In September 2024, Lindblad announced that he would be promoted to FIA Formula 2 with Campos Racing for . Ahead of the season, Lindblad remarked that he was "filled with confidence" and anticipated a "really big challenge". After finishing just outside the points during the Melbourne sprint, he had an improved performance in Bahrain despite qualifying sixteenth, making up positions to finish fifth in the sprint race and eighth in the feature. In Jeddah, Lindblad qualified fifth.
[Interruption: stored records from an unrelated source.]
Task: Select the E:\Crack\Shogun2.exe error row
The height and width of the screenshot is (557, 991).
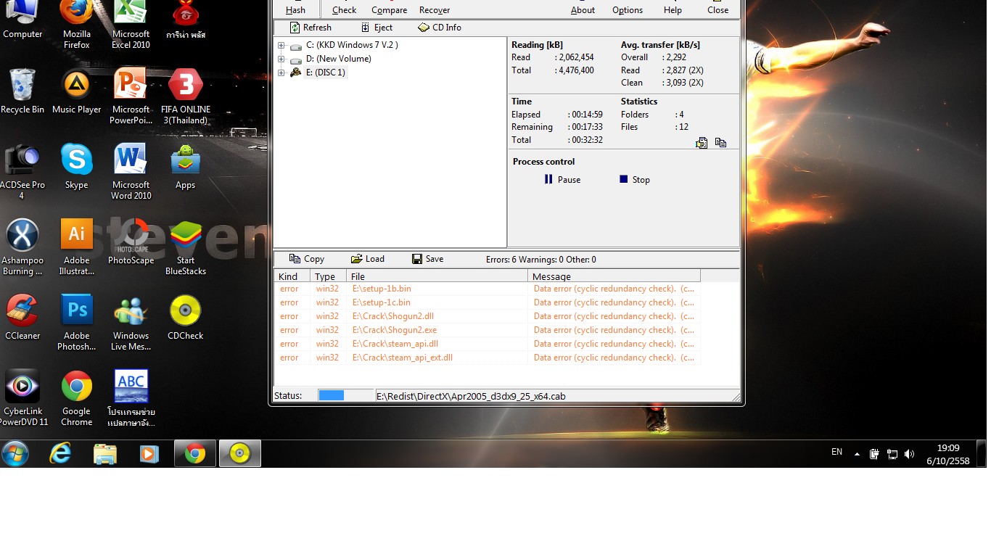Action: point(395,330)
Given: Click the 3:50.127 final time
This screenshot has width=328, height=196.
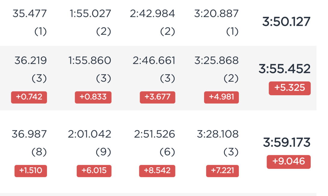Looking at the screenshot, I should coord(286,22).
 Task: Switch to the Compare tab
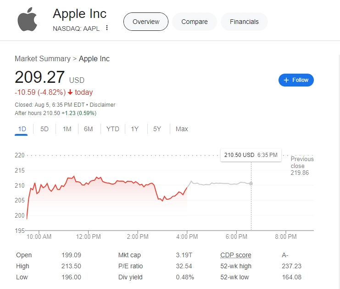click(195, 22)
After benefitting from a mistake from Pepe Martí, Lindblad went on to finish second on the road, but was promoted to the win after Richard Verschoor was penalised. (Note: Lindblad's age was incorrectly stated as 17 years and 243 days in initial reports.) This made Lindblad the youngest Formula 2 winner in history at 17 years and 254 days. In the feature race, he finished seventh. He qualified sixth in Imola, and finished in second during the sprint following a strong start. A slow stop during the pit cycle dropped Lindblad out of podium contention in the feature race, which he placed fourth. In Monaco, Lindblad received a ten-second penalty for causing a collision with Jak Crawford, this dropped him off the podium to eighth. History repeated itself the next day as he was set to finish third during the feature race, but dropped to fifth after a penalty for speeding in the pit lane. Barcelona became a standout for Lindblad, as he claimed pole position became the second-youngest polesitter in F2 history behind Théo Pourchaire. After finishing eighth in the sprint despite a tangle with Richard Verschoor, he successfully converted his pole to feature race victory in his team's home race.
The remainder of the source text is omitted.